1776 – A Rarely Heard Work?
New York City Center Encores! celebrates the rarely heard works of America’s most important composers and lyricists. Conceived in 1994 as concert performances, Encores! gives three glorious scores the chance to be heard as their creators originally intended.” This is directly quoted from the City Center website as the explanation and purpose of the Encores! series. It’s a worthy mission and goal, and one most of us would embrace. Their most recent concert of Vernon Duke and John Latouche’s Cabin in the Sky is an excellent example of a show richly deserving of this treatment. It was also an electrifying production of a show that will most likely never receive a full-scale production after again. Amazing music combined with a dated, mediocre book, and Cabin in the Sky was the right fit for the criteria of “rarely heard works.”
Their next offering is the Sherman Edwards (music and lyrics) and Peter Stone (book) musical about American independence, 1776. This is a wonderful musical: powerful, funny, patriotic, tense, and melodic. Edwards’s score is bright, memorable, intelligent, and witty, tipping its hat to Gilbert & Sullivan and maybe just a touch of George M. Cohan spirit. Peter Stone’s equally strong book is often referenced as one of the great librettos of musical theatre, capable of standing on its own without the score, but made all the more affecting with it. Stone somehow manages to convince an audience that an outcome we already know (American independence from Great Britain), is an uncertainty as our founding fathers debate and make trade-offs for a formal declaration to be ratified. Even down to the last moments, it is uncertain if the resolution will pass, and Stone’s book builds skillfully toward the prospect that it won’t. This is well-crafted musical theatre.
The original Broadway production of 1776 won the Tony Award for Best Musical and ran 1,217 performances (a pretty good run for 1969). A faithful but somewhat bland film adaptation was made of the show in 1972 featuring many performers from the original Broadway cast, including the unforgettable William Daniels as the obnoxious and disliked John Adams, who also happened to be the most unstoppable force behind independence. In 1997, Roundabout Theatre Company revived 1776 and that production ran for 333 performances. The musical continues to be produced by summer stocks, community theatres, colleges, and professional theatres around the country and 1776 has earned the recognition as a staple of the American Musical Theatre canon.
So I am calling “shenanigans” that 1776 is a “rarely-heard work.” In fact, do a search of summer stock theatre somewhere around The Fourth of July and you will find many-a-venue producing this show, capitalizing on marrying its patriotic themes with America’s big holiday. This musical just doesn’t seem to fit the Encores! criteria. It is true that the other half of City Center’s explanation of their purpose is that Encores! “gives three glorious scores the chance to be heard as their creators originally intended” which indicates that we will hear the score with full orchestrations. This will be a treat, because we seldom hear classic musicals with their full orchestrations anymore (a travesty of the contemporary state of theatre production). 1776, with its rich orchestrations including fife, drum, and strings will be heard in all of its glory. For this alone I am willing to excuse this step outside of their complete criteria and celebrate their choice to present this as one of their 2016 season offerings.

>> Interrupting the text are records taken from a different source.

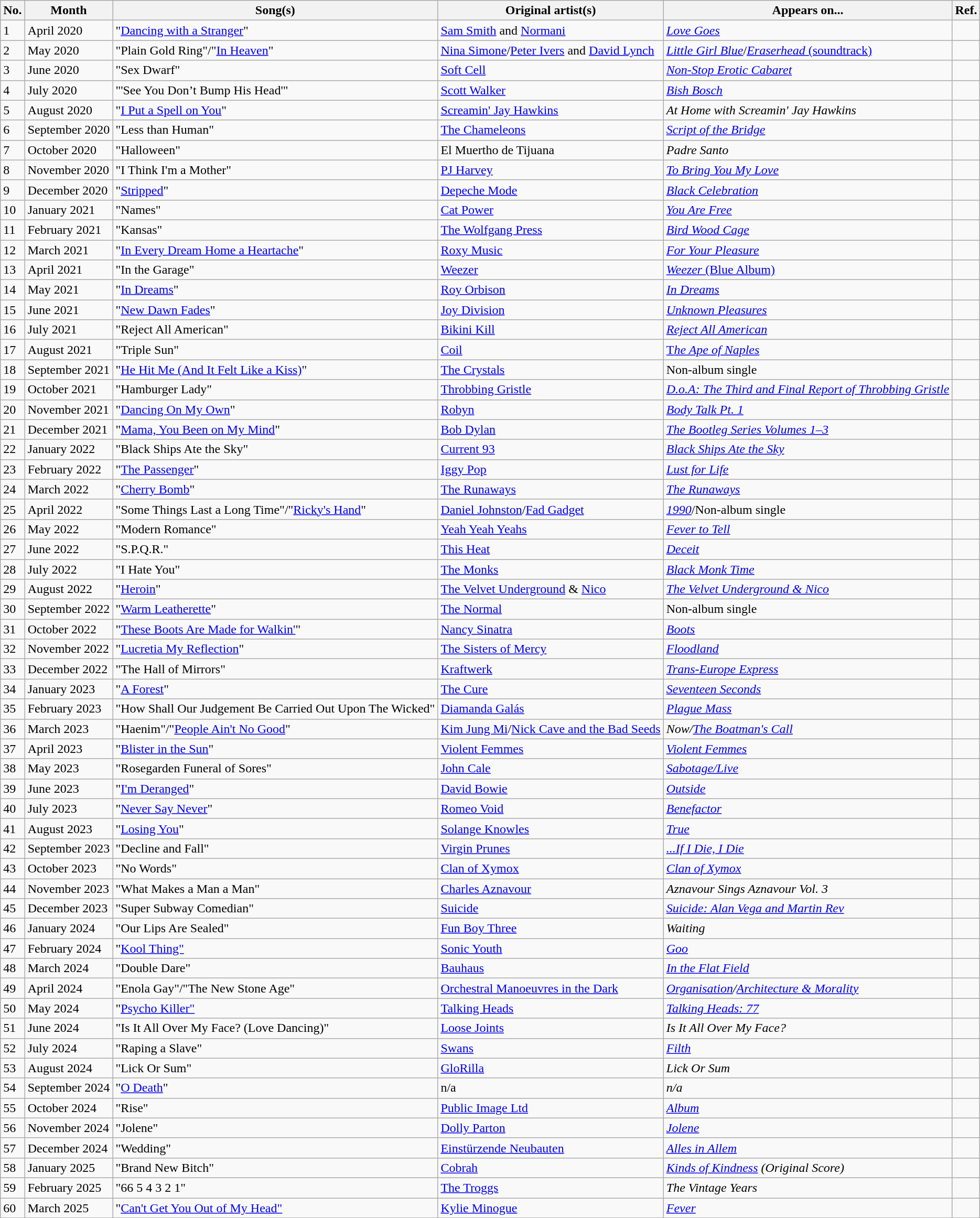
Weezer (Blue Album) (807, 270)
"Enola Gay"/"The New Stone Age" (275, 988)
26 (13, 529)
"Dancing On My Own" (275, 410)
16 (13, 330)
39 (13, 789)
Sabotage/Live (807, 769)
January 2025 (69, 1168)
"The Hall of Mirrors" (275, 669)
June 2021 (69, 310)
31 (13, 629)
"Jolene" (275, 1128)
Aznavour Sings Aznavour Vol. 3 (807, 889)
Cobrah (551, 1168)
Virgin Prunes (551, 848)
"Rosegarden Funeral of Sores" (275, 769)
"Black Ships Ate the Sky" (275, 449)
Coil (551, 350)
July 2021 (69, 330)
1 (13, 30)
April 2020 (69, 30)
Screamin' Jay Hawkins (551, 110)
"Lick Or Sum" (275, 1068)
February 2024 (69, 949)
"In Every Dream Home a Heartache" (275, 250)
True (807, 828)
The Wolfgang Press (551, 230)
Deceit (807, 549)
Black Monk Time (807, 569)
"Heroin" (275, 589)
45 (13, 909)
September 2023 (69, 848)
May 2020 (69, 50)
Joy Division (551, 310)
6 (13, 130)
Cat Power (551, 210)
34 (13, 689)
The Ape of Naples (807, 350)
Padre Santo (807, 150)
"Some Things Last a Long Time"/"Ricky's Hand" (275, 509)
Throbbing Gristle (551, 390)
9 (13, 190)
"How Shall Our Judgement Be Carried Out Upon The Wicked" (275, 709)
To Bring You My Love (807, 170)
53 (13, 1068)
Now/The Boatman's Call (807, 729)
Dolly Parton (551, 1128)
October 2021 (69, 390)
Diamanda Galás (551, 709)
The Bootleg Series Volumes 1–3 (807, 429)
"A Forest" (275, 689)
May 2021 (69, 290)
49 (13, 988)
Roxy Music (551, 250)
"Halloween" (275, 150)
March 2023 (69, 729)
April 2022 (69, 509)
"Lucretia My Reflection" (275, 649)
Nancy Sinatra (551, 629)
58 (13, 1168)
48 (13, 968)
40 (13, 809)
June 2020 (69, 70)
February 2025 (69, 1188)
"Haenim"/"People Ain't No Good" (275, 729)
January 2024 (69, 929)
"I Think I'm a Mother" (275, 170)
PJ Harvey (551, 170)
55 (13, 1108)
33 (13, 669)
"Psycho Killer" (275, 1008)
43 (13, 868)
"Kansas" (275, 230)
29 (13, 589)
Nina Simone/Peter Ivers and David Lynch (551, 50)
"Mama, You Been on My Mind" (275, 429)
September 2021 (69, 370)
8 (13, 170)
July 2023 (69, 809)
August 2023 (69, 828)
The Crystals (551, 370)
30 (13, 609)
54 (13, 1088)
Reject All American (807, 330)
"Reject All American" (275, 330)
April 2024 (69, 988)
"Triple Sun" (275, 350)
Kraftwerk (551, 669)
3 (13, 70)
Appears on... (807, 10)
Album (807, 1108)
Black Ships Ate the Sky (807, 449)
"I'm Deranged" (275, 789)
November 2024 (69, 1128)
19 (13, 390)
You Are Free (807, 210)
January 2022 (69, 449)
Benefactor (807, 809)
October 2024 (69, 1108)
"Warm Leatherette" (275, 609)
Body Talk Pt. 1 (807, 410)
March 2025 (69, 1208)
25 (13, 509)
14 (13, 290)
D.o.A: The Third and Final Report of Throbbing Gristle (807, 390)
32 (13, 649)
November 2022 (69, 649)
October 2023 (69, 868)
1990/Non-album single (807, 509)
21 (13, 429)
October 2022 (69, 629)
"Never Say Never" (275, 809)
22 (13, 449)
36 (13, 729)
"Less than Human" (275, 130)
"Dancing with a Stranger" (275, 30)
2 (13, 50)
Charles Aznavour (551, 889)
37 (13, 749)
"Cherry Bomb" (275, 489)
Suicide: Alan Vega and Martin Rev (807, 909)
"Double Dare" (275, 968)
December 2024 (69, 1148)
"Losing You" (275, 828)
Outside (807, 789)
"New Dawn Fades" (275, 310)
December 2020 (69, 190)
Orchestral Manoeuvres in the Dark (551, 988)
April 2023 (69, 749)
15 (13, 310)
"No Words" (275, 868)
Jolene (807, 1128)
Soft Cell (551, 70)
Boots (807, 629)
"Sex Dwarf" (275, 70)
The Vintage Years (807, 1188)
12 (13, 250)
"Names" (275, 210)
September 2020 (69, 130)
"These Boots Are Made for Walkin'" (275, 629)
Solange Knowles (551, 828)
Kim Jung Mi/Nick Cave and the Bad Seeds (551, 729)
Unknown Pleasures (807, 310)
June 2023 (69, 789)
September 2024 (69, 1088)
February 2022 (69, 469)
December 2022 (69, 669)
"Blister in the Sun" (275, 749)
52 (13, 1048)
Iggy Pop (551, 469)
Organisation/Architecture & Morality (807, 988)
"The Passenger" (275, 469)
Robyn (551, 410)
Filth (807, 1048)
Non-Stop Erotic Cabaret (807, 70)
47 (13, 949)
At Home with Screamin' Jay Hawkins (807, 110)
"In the Garage" (275, 270)
The Cure (551, 689)
January 2023 (69, 689)
July 2024 (69, 1048)
The Monks (551, 569)
Original artist(s) (551, 10)
"O Death" (275, 1088)
May 2022 (69, 529)
41 (13, 828)
"Raping a Slave" (275, 1048)
Ref. (966, 10)
Alles in Allem (807, 1148)
Kylie Minogue (551, 1208)
Depeche Mode (551, 190)
38 (13, 769)
24 (13, 489)
Romeo Void (551, 809)
"66 5 4 3 2 1" (275, 1188)
42 (13, 848)
July 2020 (69, 90)
Scott Walker (551, 90)
27 (13, 549)
"I Put a Spell on You" (275, 110)
20 (13, 410)
Sam Smith and Normani (551, 30)
John Cale (551, 769)
GloRilla (551, 1068)
13 (13, 270)
18 (13, 370)
"I Hate You" (275, 569)
60 (13, 1208)
March 2021 (69, 250)
Talking Heads: 77 (807, 1008)
Bob Dylan (551, 429)
July 2022 (69, 569)
11 (13, 230)
El Muertho de Tijuana (551, 150)
17 (13, 350)
Bikini Kill (551, 330)
35 (13, 709)
March 2022 (69, 489)
10 (13, 210)
Einstürzende Neubauten (551, 1148)
"He Hit Me (And It Felt Like a Kiss)" (275, 370)
"Super Subway Comedian" (275, 909)
Weezer (551, 270)
June 2024 (69, 1028)
April 2021 (69, 270)
"Hamburger Lady" (275, 390)
For Your Pleasure (807, 250)
44 (13, 889)
November 2023 (69, 889)
Talking Heads (551, 1008)
"Brand New Bitch" (275, 1168)
The Troggs (551, 1188)
Roy Orbison (551, 290)
Bird Wood Cage (807, 230)
August 2021 (69, 350)
The Sisters of Mercy (551, 649)
Yeah Yeah Yeahs (551, 529)
August 2022 (69, 589)
November 2020 (69, 170)
Current 93 (551, 449)
"In Dreams" (275, 290)
4 (13, 90)
28 (13, 569)
Trans-Europe Express (807, 669)
January 2021 (69, 210)
7 (13, 150)
"Is It All Over My Face? (Love Dancing)" (275, 1028)
...If I Die, I Die (807, 848)
"Kool Thing" (275, 949)
Daniel Johnston/Fad Gadget (551, 509)
Loose Joints (551, 1028)
Bish Bosch (807, 90)
51 (13, 1028)
May 2023 (69, 769)
"Plain Gold Ring"/"In Heaven" (275, 50)
March 2024 (69, 968)
December 2023 (69, 909)
"Wedding" (275, 1148)
59 (13, 1188)
56 (13, 1128)
February 2023 (69, 709)
Waiting (807, 929)
Kinds of Kindness (Original Score) (807, 1168)
November 2021 (69, 410)
"Rise" (275, 1108)
Fever (807, 1208)
June 2022 (69, 549)
46 (13, 929)
Fever to Tell (807, 529)
Goo (807, 949)
The Chameleons (551, 130)
Fun Boy Three (551, 929)
This Heat (551, 549)
"S.P.Q.R." (275, 549)
"Can't Get You Out of My Head" (275, 1208)
"Modern Romance" (275, 529)
57 (13, 1148)
Lust for Life (807, 469)
Lick Or Sum (807, 1068)
Script of the Bridge (807, 130)
Month (69, 10)
October 2020 (69, 150)
23 (13, 469)
February 2021 (69, 230)
May 2024 (69, 1008)
50 (13, 1008)
Bauhaus (551, 968)
Is It All Over My Face? (807, 1028)
Floodland (807, 649)
Swans (551, 1048)
In the Flat Field (807, 968)
Love Goes (807, 30)
August 2020 (69, 110)
Suicide (551, 909)
Little Girl Blue/Eraserhead (soundtrack) (807, 50)
Public Image Ltd (551, 1108)
Sonic Youth (551, 949)
"Stripped" (275, 190)
"What Makes a Man a Man" (275, 889)
"Our Lips Are Sealed" (275, 929)
"Decline and Fall" (275, 848)
August 2024 (69, 1068)
"'See You Don’t Bump His Head'" (275, 90)
The Normal (551, 609)
No. (13, 10)
David Bowie (551, 789)
September 2022 (69, 609)
Plague Mass (807, 709)
In Dreams (807, 290)
Black Celebration (807, 190)
Song(s) (275, 10)
5 (13, 110)
December 2021 (69, 429)
Seventeen Seconds (807, 689)
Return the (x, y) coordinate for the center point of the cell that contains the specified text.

It has also been announced that the 1776 concert will feature non-traditional casting. A talented ensemble of culturally diverse performers has already been assembled that promises to make the concert a highlight of the year. There is nothing wrong with this. A talented actor is a talented actor, no matter what the color of their skin or cultural heritage and this production of 1776 will most certainly be a true celebration of American diversity. I do get the feeling, however, that this has been orchestrated to have the production imitate Hamilton’s revolutionary, boundaries-busting approach to re-imagining American history with overdue inclusivity. I can see the inclination for City Centers to want to draw parallels with Broadway’s hottest ticket (founding fathers, multicultural casting) and I think it makes sense.
A series like Encores! undoubtedly has bills to pay in order to make truly rare productions like Cabin in the Sky or Do I Hear A Waltz (following 1776) happen. Though I have called “shenanigans” this time around for 1776 due to its more frequently produced status, if a more popular title gets people into the seats, helping to fund the preservation of titles that need the services of Encores!, I can entirely get onboard. Let’s just not call 1776 a “rarely-heard work.”